Streetlights becoming dimmer

In 2011 it was estimated that it costs £600 million to run and maintain the UK’s 7.5 million streetlights. With their average electricity bills rising, councils are now under pressure to reduce the impact they have on their annual budget.

Keeping streetlights on emits an excessive amount of CO2, which also means councils are under pressure from schemes such as the Carbon Reduction Commitment Energy Efficiency Scheme (CRC).

In December 2012 Leeds City Council, Worcestershire County Council, Warwickshire Council and Wiltshire Council announced they would switch off in total 75,000 streetlights to save money and energy.

In switching off the lights public and road safety is breached. There have been more road accidents due to visibility and there has been an increase in attacks on females.

What’s the Solution?

Durham County Council replaced 86,000 streetlights with the new dimmable solution that hopes to cut £4 million from its electricity bill and meet its target in lowering carbon emissions of 40% by 2015. The addition of the monitoring system by LeafNut anticipates to reduce the contribution that the streetlights make to the councils emissions levels by 73%. LeafNut allow councils to wirelessly monitor its street lighting using computed devices. The streetlights are dimmed 25% between 10pm and midnight and 50% between midnight and 5am. This expects to save a minimum of £24 million over the coming 25 years.

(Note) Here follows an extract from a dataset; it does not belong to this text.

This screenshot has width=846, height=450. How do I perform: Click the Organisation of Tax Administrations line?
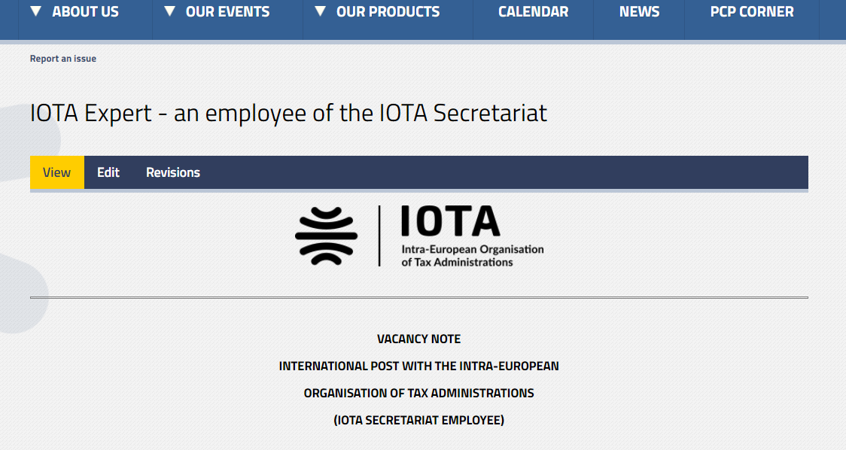tap(418, 393)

Although the concept of dimmable streetlights has been successful, there has been some criticism to the costs involved. In order to assist councils, lighting controls company Harvard Engineering launched a finance scheme, “Install to Save” meaning that councils installing the system will have their expenditure covered by Harvard and the local council repay with the savings achieved from the installation over a period of ten to twenty years.